Kimpton St Honore Paris by IHG
When you book Kimpton St Honore Paris by IHG in Paris, France through our Virtuoso partnership, your stay includes daily breakfast, room upgrades and a $100 hotel credit.
Exclusive Booking Perks
- Upgrade on arrival, subject to availability
- Daily Full breakfast for up to two guests per bedroom, served in the restaurant
- $100 USD equivalent Food & Beverage credit to be utilized during stay (not combinable, not valid on room rate, no cash value if not redeemed in full)
- VIP Welcome Amenity in room upon arrival
- Bookings in our Suites will also receive a complimentary bottle of champagne and selection of goodies
- Early check-in / Late check-out, subject to availability
Location
The Kimpton St Honoré occupies a coveted position in the 9th arrondissement, where Haussmannian grandeur meets the pulse of modern Parisian life.

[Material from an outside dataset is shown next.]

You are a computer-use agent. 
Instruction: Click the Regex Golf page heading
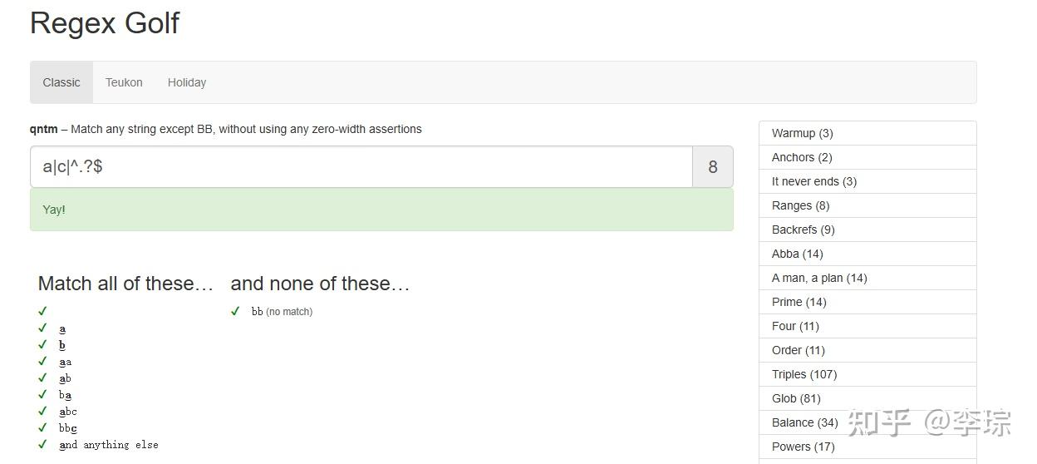105,23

This is the neighbourhood of grand boulevards and iron-balconied apartments, where the legacy of Baron Haussmann's 19th-century renovation still defines the streetscape. Step outside and you're moments from the haute couture theatres of the Opéra district, the Belle Époque department stores of Boulevard Haussmann, and the neighbourhood cafés where locals take their morning café crème.
Marché Saint-Honoré, just 300 metres away, brings the ritual of daily marketing to life under its contemporary pavilion. The Seine curves through the city a kilometre south, its banks a UNESCO site tracing Parisian evolution from medieval island fortress to capital of the Enlightenment. The Art Nouveau entrances of the Métro punctuate every corner, symbols of a city that has made sustainable transport an art form.

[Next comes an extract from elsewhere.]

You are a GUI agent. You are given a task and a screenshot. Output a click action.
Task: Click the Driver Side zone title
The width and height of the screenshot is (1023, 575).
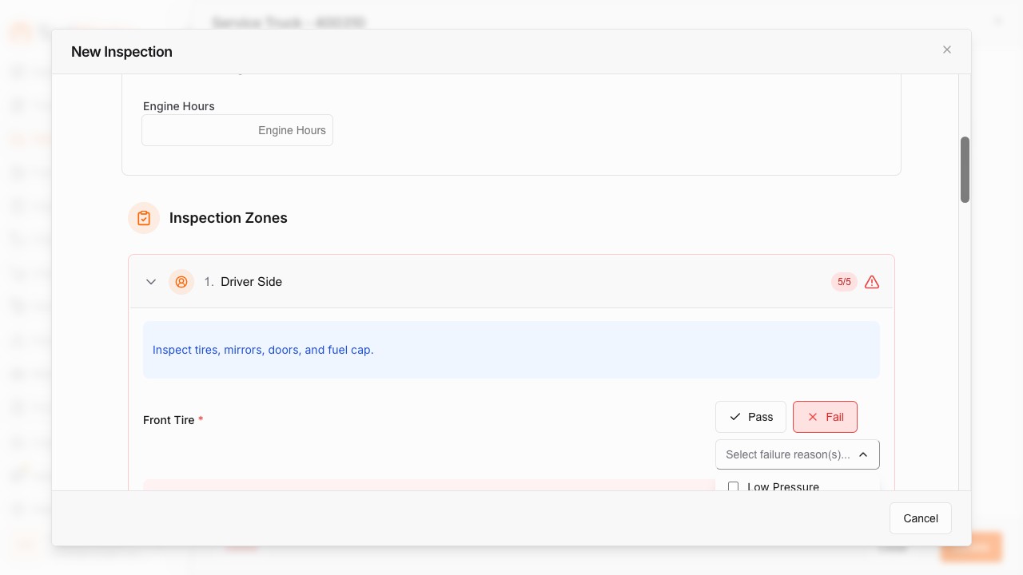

Charles de Gaulle Airport lies 22 kilometres northeast, Orly 16 kilometres south, both connected by direct rail links into the centre.
Paris unfolds in layers from here, each turn revealing another facet of the city's inexhaustible cultural wealth. The Marché Saint-Honoré, a three-minute walk, operates Tuesday through Sunday with stalls of seasonal produce, artisan cheeses, and flowers cut that morning. For Michelin dining, Kei, 1.1 kilometres away, holds three stars for chef Kei Kobayashi's exquisite modern plates that marry Japanese precision with French technique. Alléno Paris au Pavillon Ledoyen, also three-starred and equally close, occupies an elegant pavilion in the Jardins des Champs-Élysées with windows framing the avenue's plane trees. Épicure at Le Bristol, 1.2 kilometres distant, offers three-star refinement in Louis XVI surroundings overlooking formal gardens.
The UNESCO-listed Banks of the Seine, one kilometre south, trace the city's history from the Louvre's riverside galleries to the Eiffel Tower's iron latticework. Book a table at Kei weeks ahead; reservations vanish quickly for a chef who trained under Gilles Goujon and Alain Ducasse.
Paris in spring unfolds with tentative warmth, chestnuts leafing out along the boulevards and café terraces filling as temperatures reach the mid-teens in April and May. Summer brings the longest light, evenings stretching past ten o'clock, temperatures climbing into the low twenties, and the city emptying in August as Parisians decamp for the coast.
Autumn holds particular magic: September still warm enough for shirtsleeves, October bathing the Tuileries in amber light as leaves drift onto gravel paths. Winter settles grey and brisk, temperatures hovering just above freezing, but the city never dulls: museum queues shorten, bistros glow warmer, and the occasional dusting of snow transforms Haussmann's boulevards into a softer, quieter version of themselves.
Late spring and early autumn offer the most comfortable visiting conditions.